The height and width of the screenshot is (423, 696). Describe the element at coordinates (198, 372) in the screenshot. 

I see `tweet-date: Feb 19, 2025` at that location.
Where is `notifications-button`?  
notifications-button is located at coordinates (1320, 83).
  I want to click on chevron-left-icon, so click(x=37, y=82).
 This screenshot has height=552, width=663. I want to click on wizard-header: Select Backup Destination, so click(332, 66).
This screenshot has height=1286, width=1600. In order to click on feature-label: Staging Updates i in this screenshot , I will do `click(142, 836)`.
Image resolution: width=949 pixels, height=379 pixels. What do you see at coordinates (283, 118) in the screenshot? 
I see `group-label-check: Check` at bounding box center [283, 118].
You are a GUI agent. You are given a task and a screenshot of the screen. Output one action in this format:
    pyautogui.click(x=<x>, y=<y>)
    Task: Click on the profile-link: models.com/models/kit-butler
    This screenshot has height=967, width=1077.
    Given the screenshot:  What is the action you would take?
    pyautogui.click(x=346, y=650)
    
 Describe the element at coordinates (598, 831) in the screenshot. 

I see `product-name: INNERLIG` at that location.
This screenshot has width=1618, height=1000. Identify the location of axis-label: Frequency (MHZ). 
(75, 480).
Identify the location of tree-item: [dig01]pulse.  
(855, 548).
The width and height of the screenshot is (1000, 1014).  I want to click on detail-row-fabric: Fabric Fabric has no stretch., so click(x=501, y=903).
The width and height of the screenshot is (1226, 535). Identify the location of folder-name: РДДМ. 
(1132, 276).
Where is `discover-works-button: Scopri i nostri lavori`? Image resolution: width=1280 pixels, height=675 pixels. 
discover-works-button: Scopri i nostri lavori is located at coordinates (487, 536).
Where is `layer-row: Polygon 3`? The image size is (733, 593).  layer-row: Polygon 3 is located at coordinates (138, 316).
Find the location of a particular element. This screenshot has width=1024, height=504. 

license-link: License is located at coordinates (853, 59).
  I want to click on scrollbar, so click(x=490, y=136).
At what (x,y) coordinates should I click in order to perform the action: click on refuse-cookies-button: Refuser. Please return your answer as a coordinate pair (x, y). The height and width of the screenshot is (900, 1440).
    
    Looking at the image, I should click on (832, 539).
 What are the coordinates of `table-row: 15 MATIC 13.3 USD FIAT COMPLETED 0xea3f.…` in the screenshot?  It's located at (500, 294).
........
# Problem to solve
Print each line of the data above that contains the string "element". Matching is case-sensitive.

# Solution to the exercise
The height and width of the screenshot is (423, 696). Describe the element at coordinates (198, 372) in the screenshot. 
 Describe the element at coordinates (598, 831) in the screenshot. 
Find the location of a particular element. This screenshot has width=1024, height=504. 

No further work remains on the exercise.